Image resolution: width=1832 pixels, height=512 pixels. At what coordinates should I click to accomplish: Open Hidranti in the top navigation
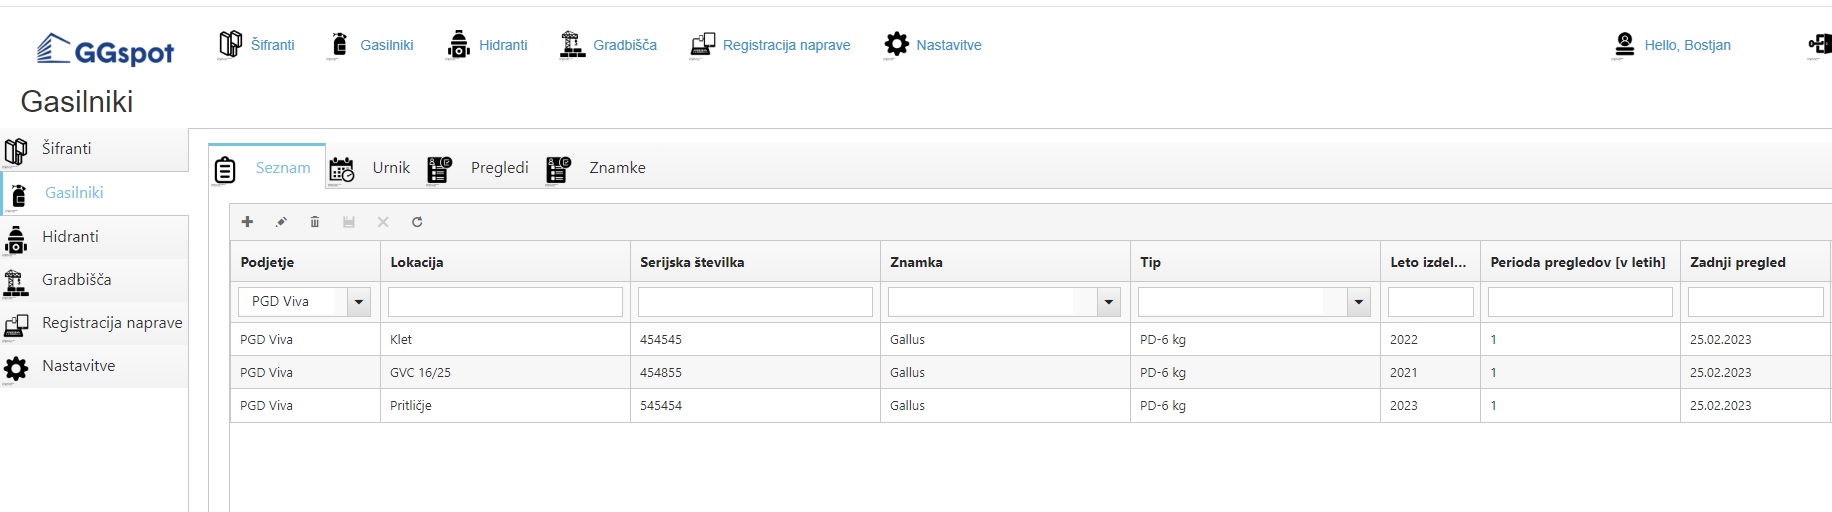click(x=488, y=45)
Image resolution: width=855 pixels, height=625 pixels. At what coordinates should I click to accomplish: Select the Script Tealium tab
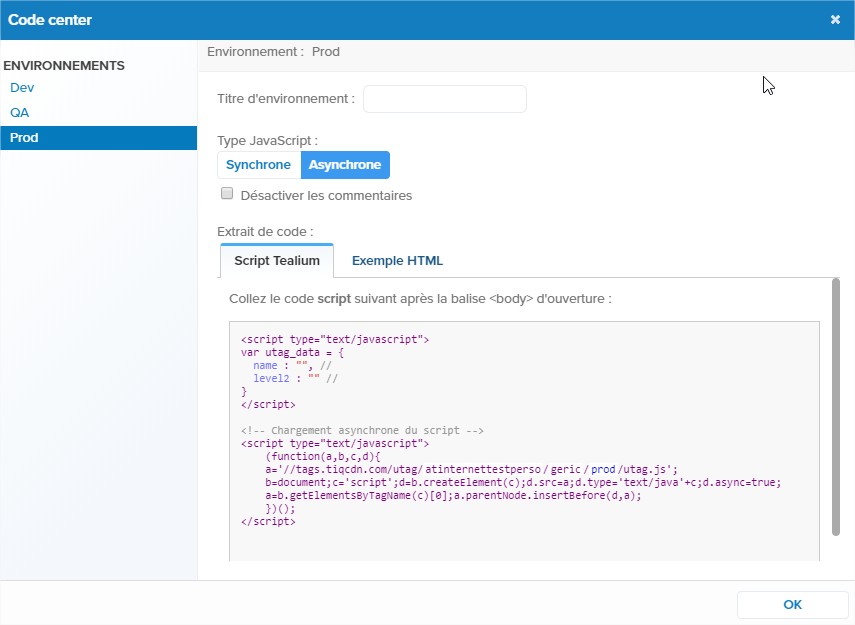coord(277,261)
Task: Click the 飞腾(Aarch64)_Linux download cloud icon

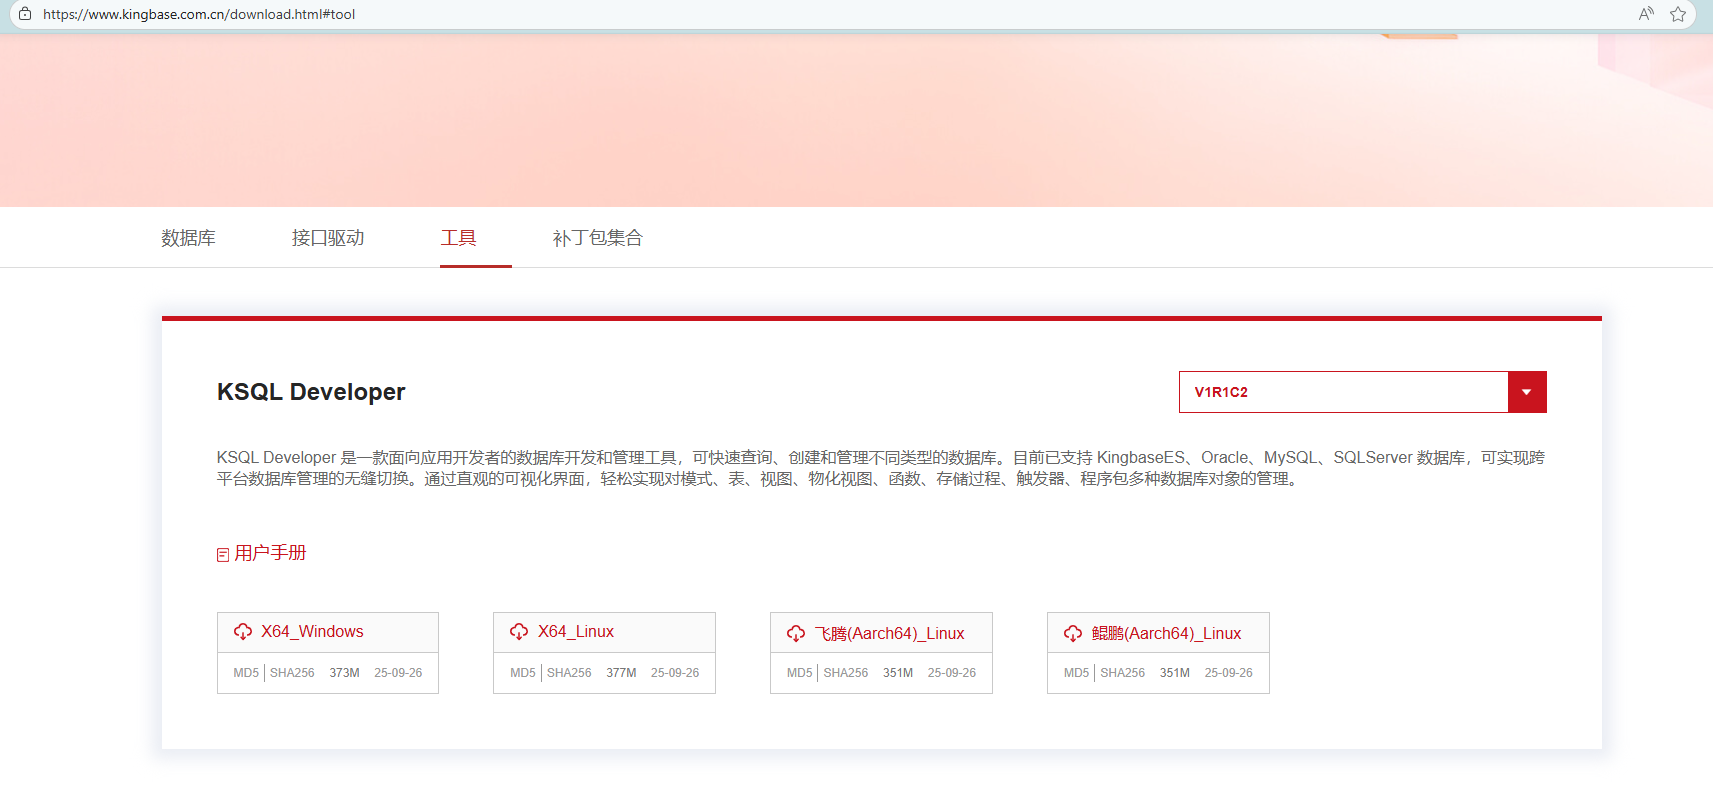Action: click(796, 634)
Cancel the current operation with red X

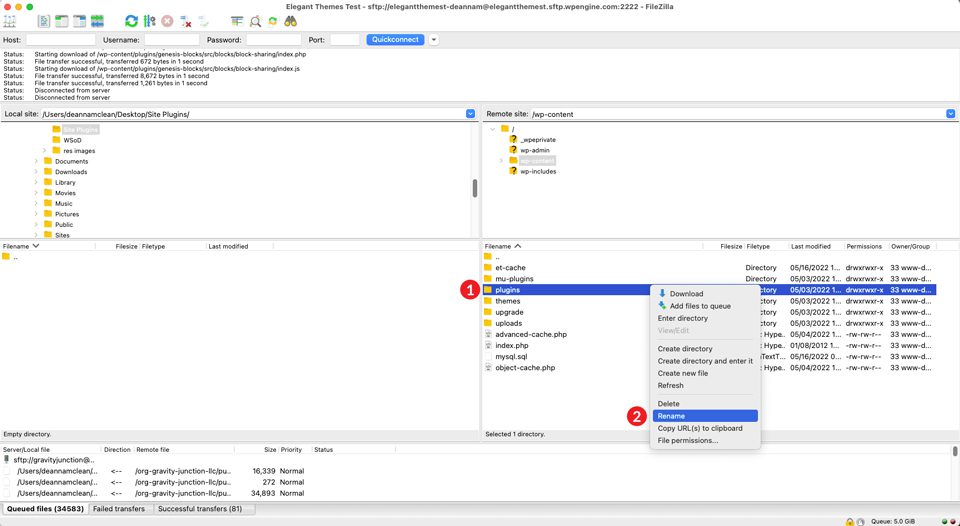(x=167, y=20)
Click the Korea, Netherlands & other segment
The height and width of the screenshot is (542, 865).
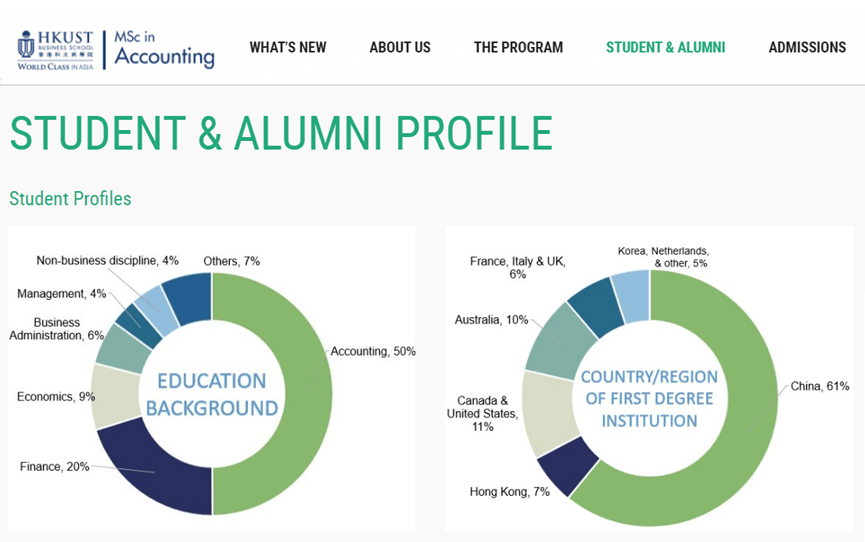632,296
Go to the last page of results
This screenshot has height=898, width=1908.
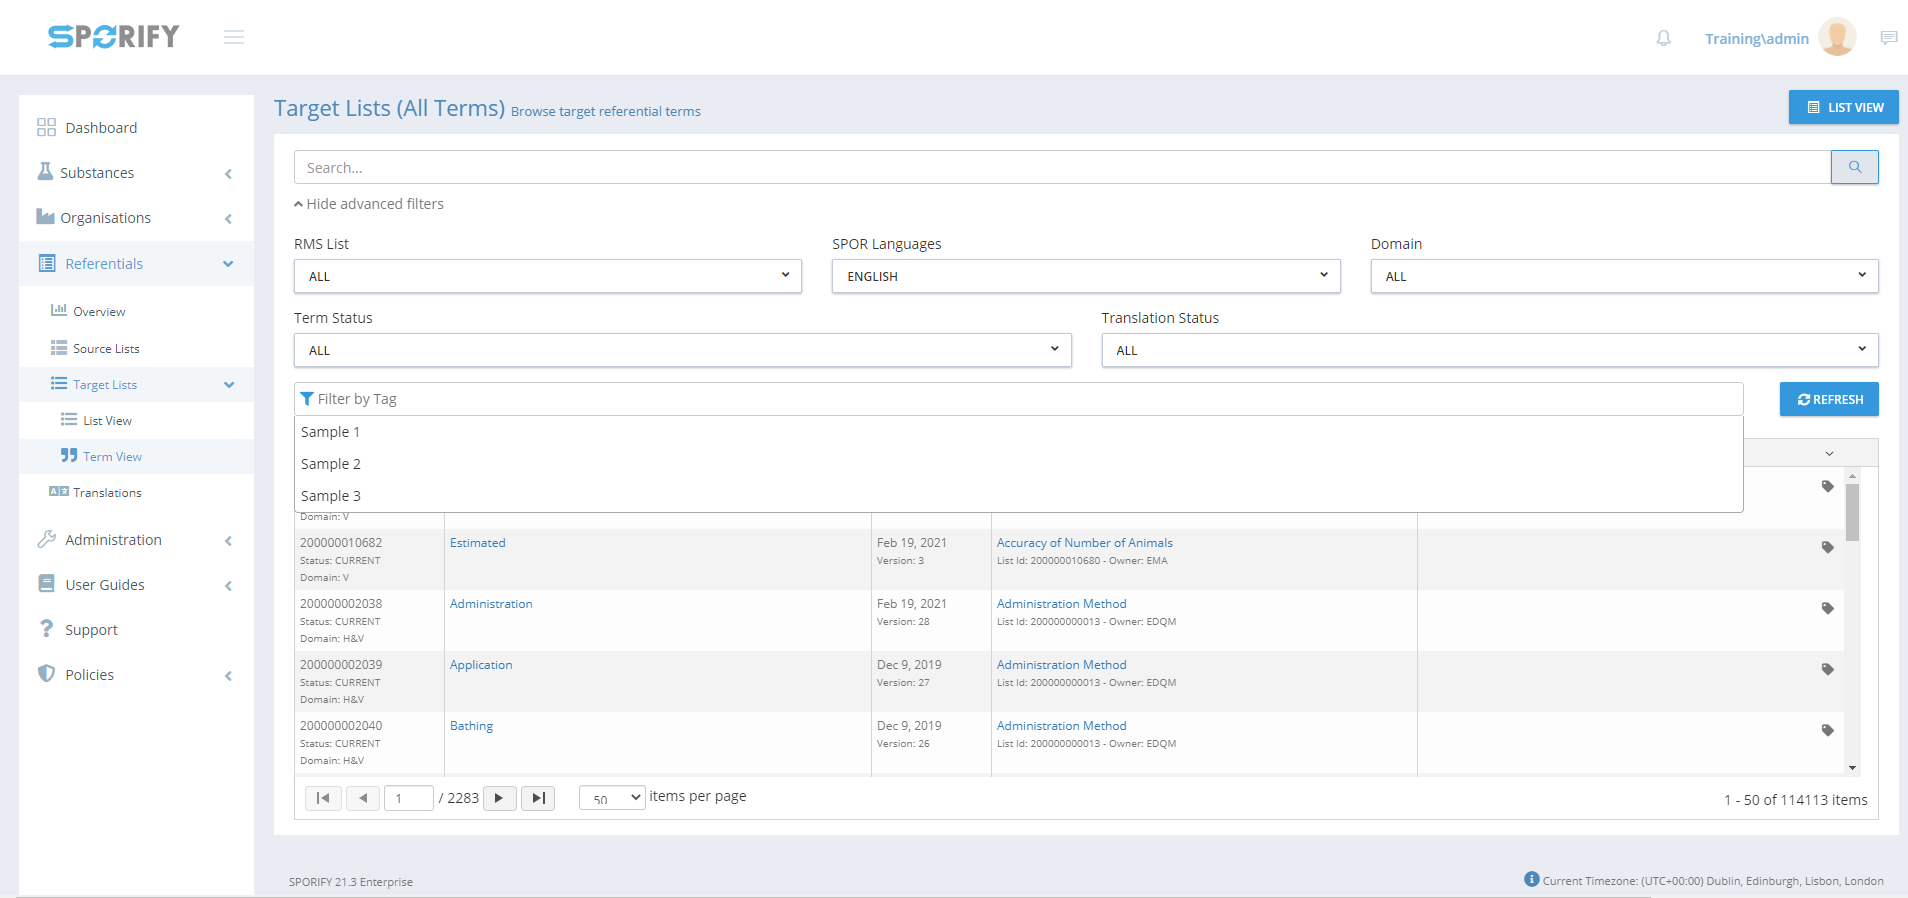(538, 798)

● **TRY IT**
In full and without change, repeat the material above, minus the pictures.

● **RESPONSE FOR THIS EXERCISE**
Image resolution: width=1832 pixels, height=512 pixels. At what coordinates should I click to accomplish: Open Hidranti in the top navigation
click(x=488, y=45)
Image resolution: width=855 pixels, height=625 pixels. At what coordinates should I click to accomplish: Select the Script Tealium tab
coord(277,261)
Task: Click the 飞腾(Aarch64)_Linux download cloud icon

Action: click(796, 634)
Cancel the current operation with red X

(x=167, y=20)
Click the Korea, Netherlands & other segment
The height and width of the screenshot is (542, 865).
632,296
Go to the last page of results
This screenshot has height=898, width=1908.
(538, 798)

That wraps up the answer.